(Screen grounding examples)
◆ ◆ ◆ ◆ ◆
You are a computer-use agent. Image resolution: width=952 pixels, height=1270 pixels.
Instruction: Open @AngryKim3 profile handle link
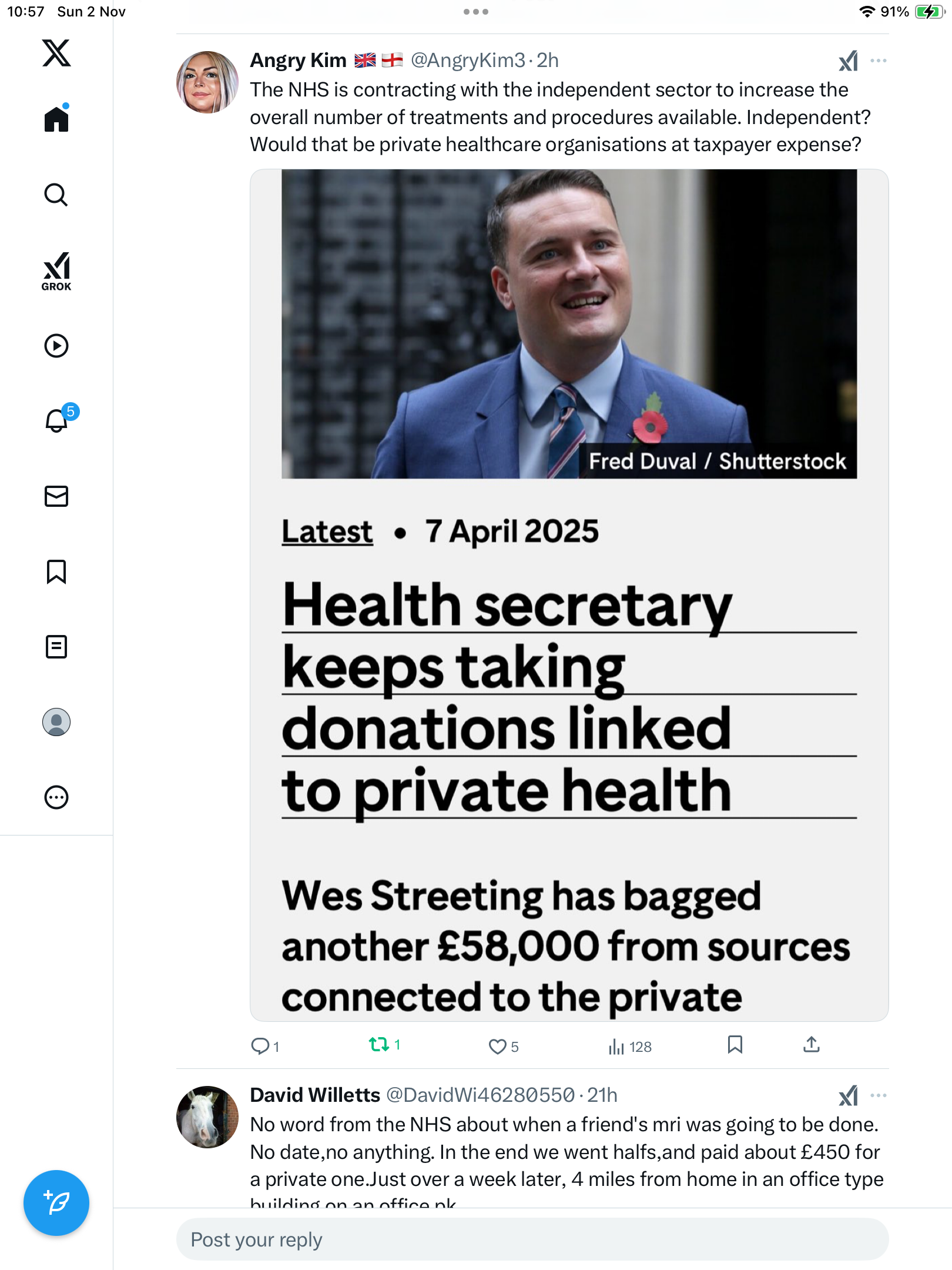click(468, 61)
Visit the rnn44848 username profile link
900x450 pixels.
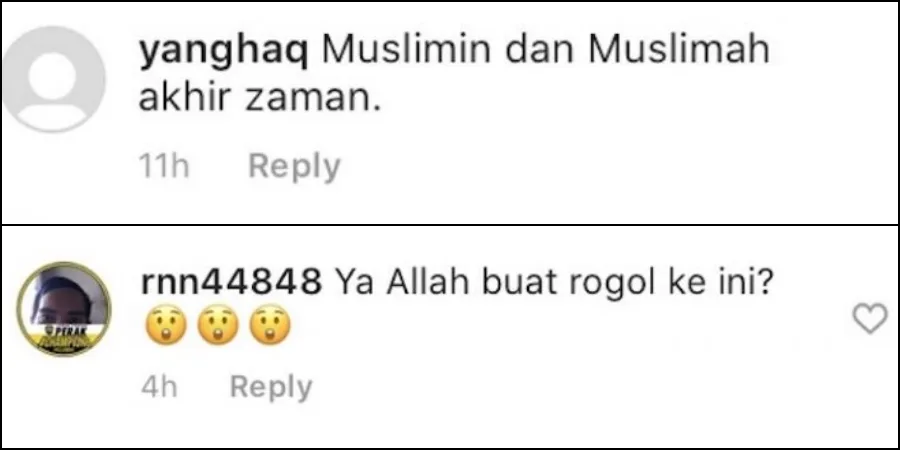pos(230,282)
◆ ◆ ◆ ◆ ◆
> **The task**:
Output every line of the records above verbatim, leaving out the pictures.

> **Problem solution**:
You are a computer-use agent. Image resolution: width=952 pixels, height=1270 pixels.
Instruction: Open @AngryKim3 profile handle link
click(468, 61)
Visit the rnn44848 username profile link
900x450 pixels.
pos(230,282)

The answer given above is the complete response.